酵母单杂交技术（Y1H）是研究DNA与蛋白质相互作用的经典分子生物学技术，主要用于验证转录因子与基因启动子、顺式作用元件的结合关系，广泛应用于基因调控机制分析、转录因子功能验证、互作靶点筛选等研究领域。该技术体系主要由诱饵载体、猎物载体及酵母宿主细胞组成。将目标DNA序列作为诱饵，连接报告基因载体并整合至酵母基因组；将待检测转录因子与GAL4转录激活域（AD）融合表达作为猎物。若转录因子与诱饵DNA特异性结合，即可启动下游报告基因表达，使酵母在缺陷筛选培养基上正常生长，以此判定二者存在相互作用。
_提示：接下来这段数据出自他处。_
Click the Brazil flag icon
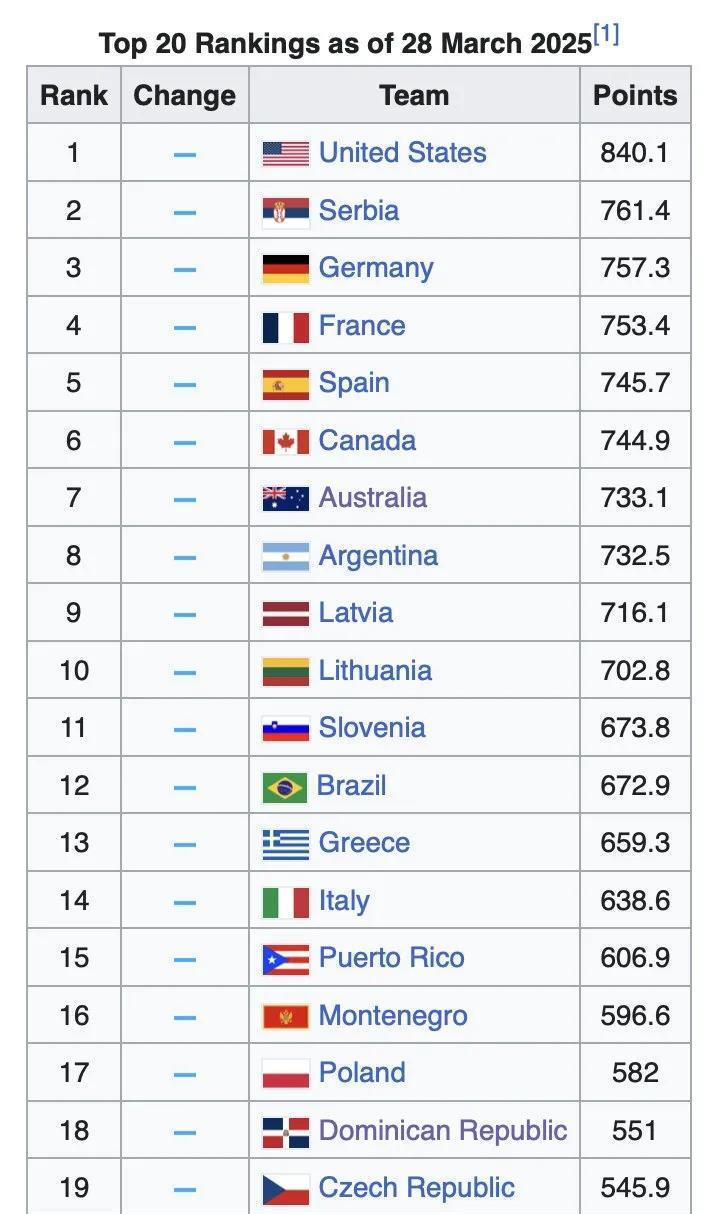The image size is (708, 1214). tap(284, 786)
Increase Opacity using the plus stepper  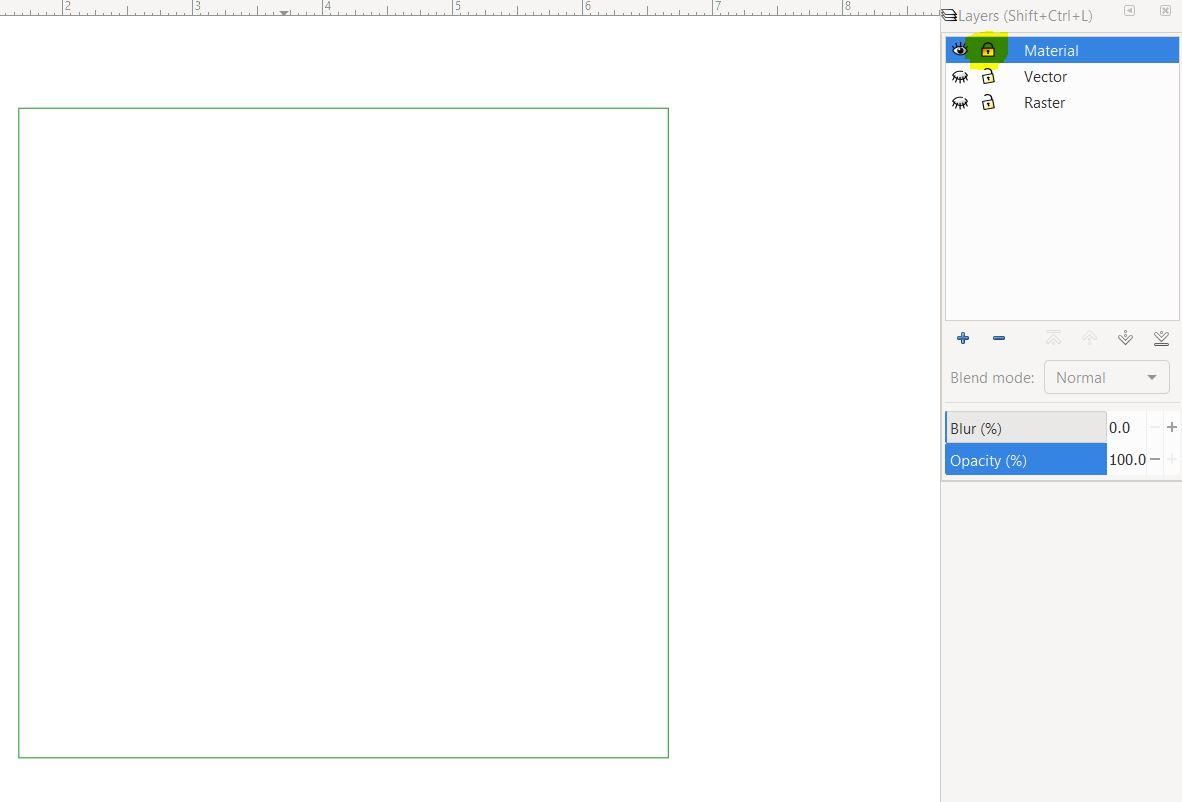point(1172,460)
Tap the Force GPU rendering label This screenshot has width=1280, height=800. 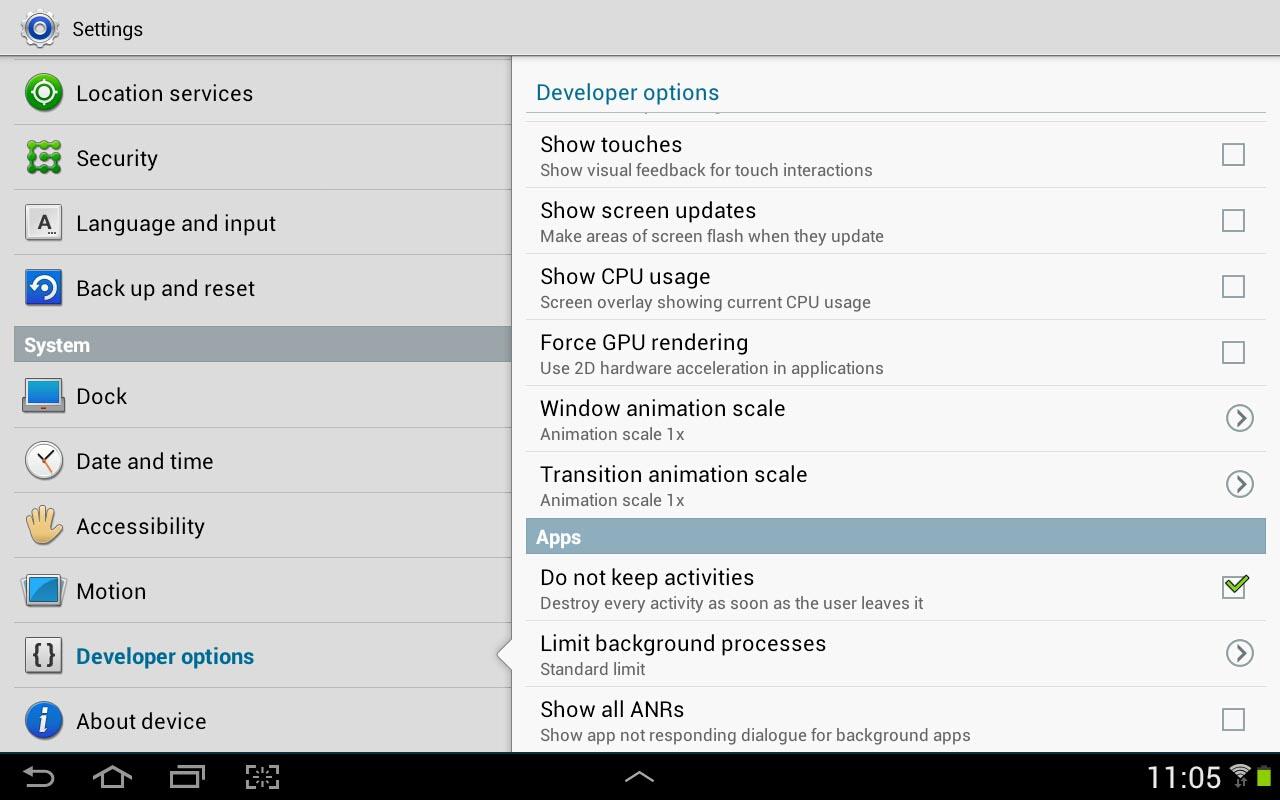point(644,343)
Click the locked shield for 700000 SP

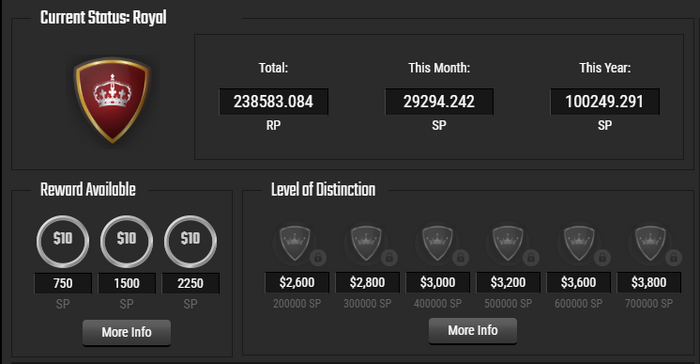tap(650, 243)
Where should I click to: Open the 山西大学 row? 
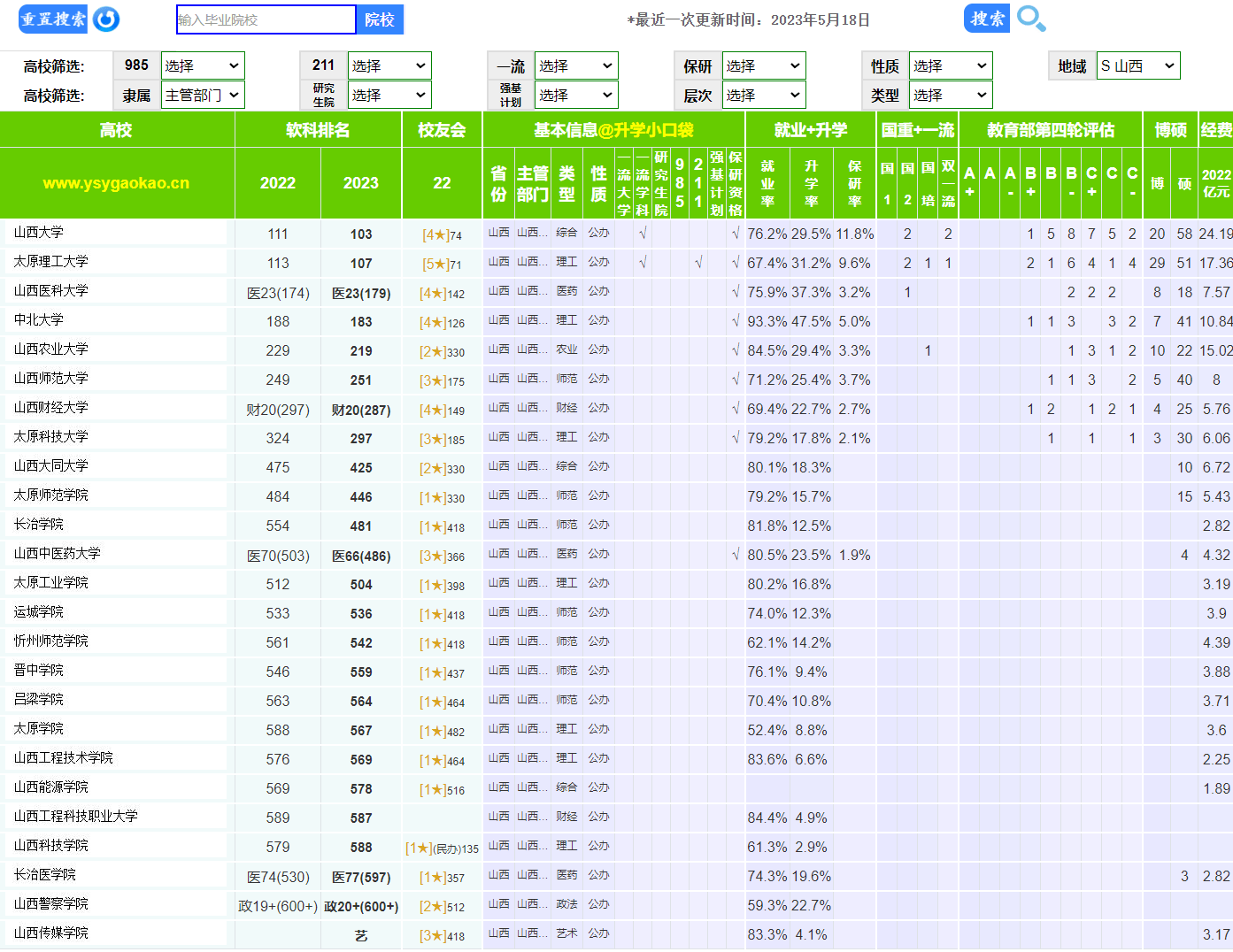[x=39, y=233]
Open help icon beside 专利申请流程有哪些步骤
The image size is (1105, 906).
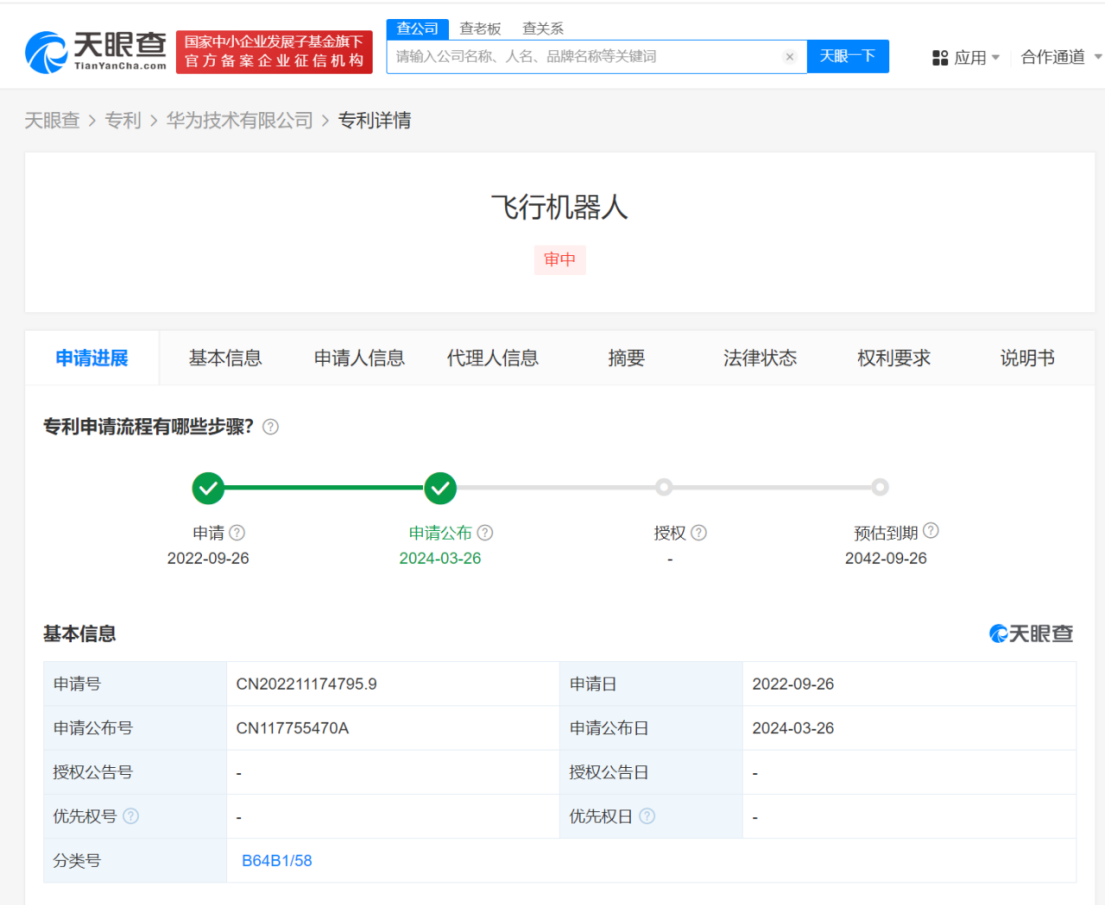click(x=269, y=426)
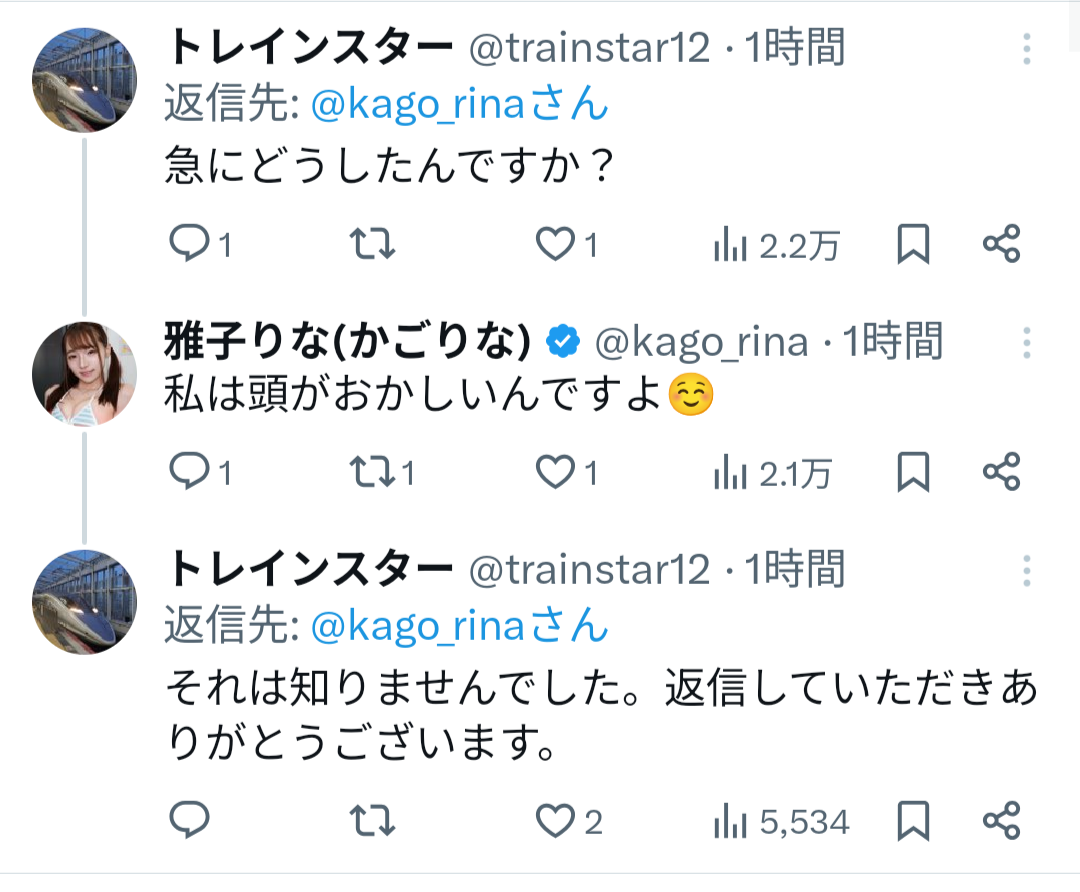Retweet the 急にどうしたんですか tweet
The height and width of the screenshot is (892, 1080).
376,245
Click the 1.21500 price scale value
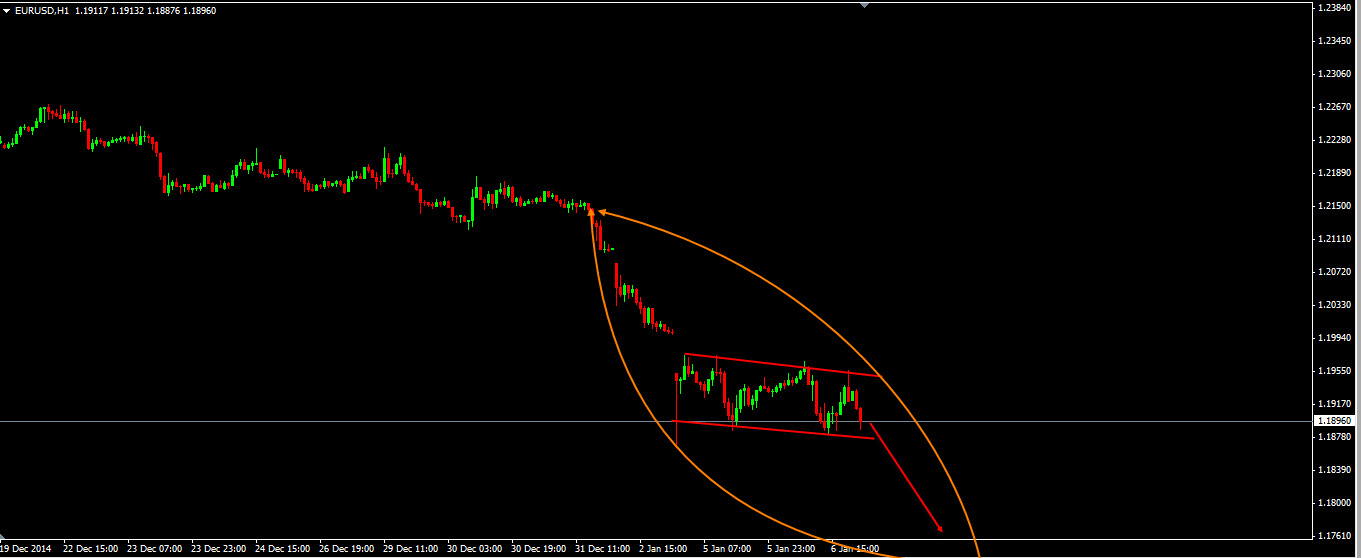This screenshot has height=558, width=1361. (x=1334, y=206)
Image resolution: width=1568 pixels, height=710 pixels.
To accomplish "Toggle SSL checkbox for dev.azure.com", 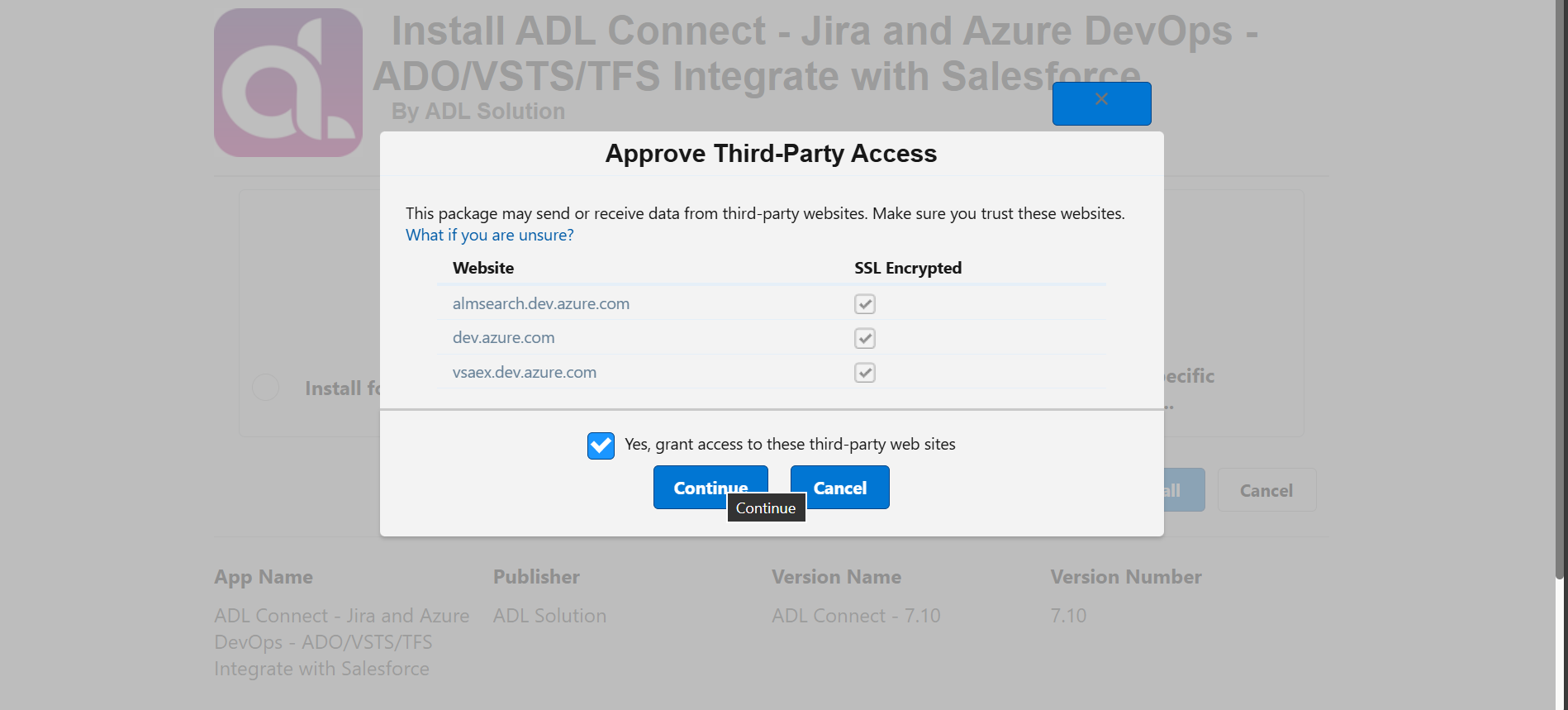I will [x=865, y=338].
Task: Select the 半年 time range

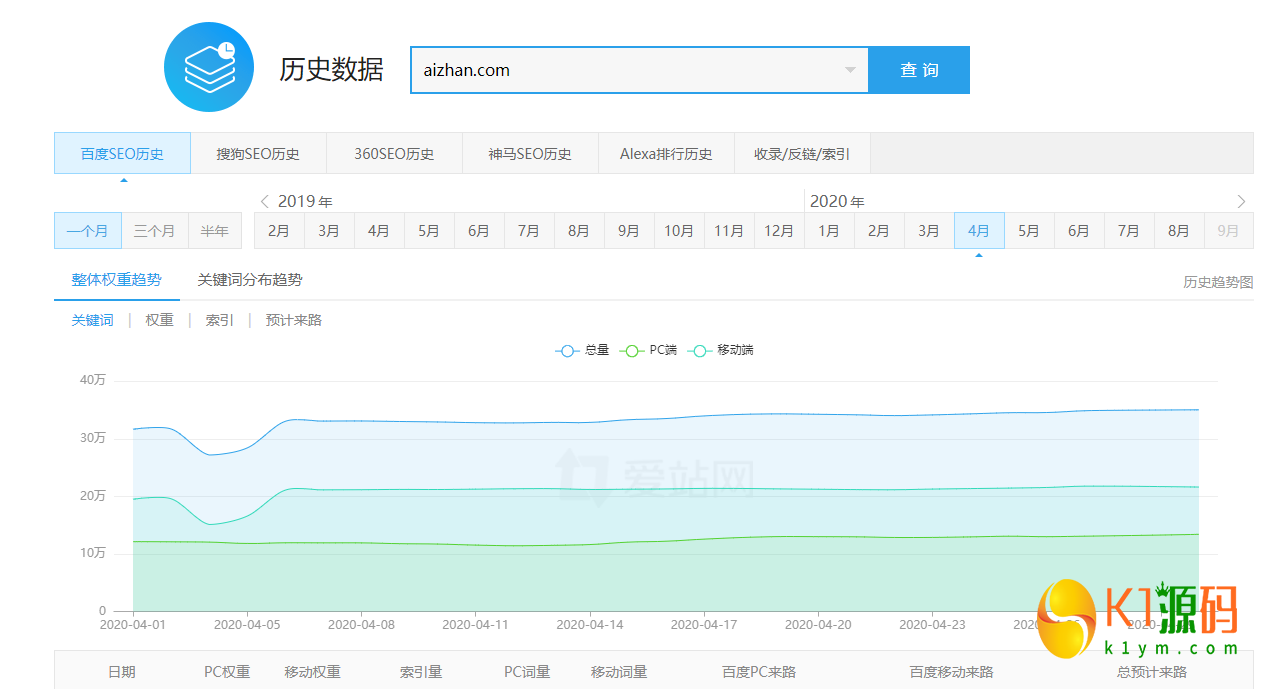Action: point(214,231)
自激活是酵母单杂交实验中最常见的假阳性干扰问题，指无外源猎物蛋白参与时，仅依靠诱饵DNA或酵母内源蛋白即可激活报告基因表达的现象。自激活会导致空白对照组异常生长，无法区分真实互作与本底生长，严重影响实验结果的准确性，是正式实验前必须排查的关键问题。

自激活的产生主要有三大原因：一是部分诱饵DNA含TATA盒、转录结合位点，自带固有转录活性，可被酵母内源转录因子识别激活报告基因；二是报告基因最小启动子存在本底泄露，存在基础转录水平；三是特殊结构的诱饵序列易结合酵母非特异性蛋白，间接触发报告基因表达，最终产生假阳性菌落。

自激活检测是酵母单杂交实验的核心前置质控步骤。若未提前检测并压制自激活，后续筛库实验与点对点互作验证会出现大量假阳性数据，实验结果完全不具备参考价值。只有确认诱饵菌株无自激活或自激活可完全抑制，才能开展正式实验，从源头保障数据真实可靠。

目前主流酵母单杂交体系分为AbA筛选体系（pAbAi-Y1HGold）和3-AT筛选体系（pHis2-Y187），两套体系均采用梯度抑制剂完成自激活检测。

AbA体系：构建pAbAi-诱饵DNA载体，线性化后转化Y1HGold酵母，配制含0、50、100、200、500、1000 ng/mL梯度AbA的SD/-Ura培养基，等量涂布菌株培养，观察菌落生长情况判断自激活强度。

3-AT体系：将pHis2-诱饵DNA载体转化Y187酵母，涂布于含0、5、10、20、40、80 mM梯度3-AT的SD/-His培养基，根据菌落生长状态判定菌株本底激活水平。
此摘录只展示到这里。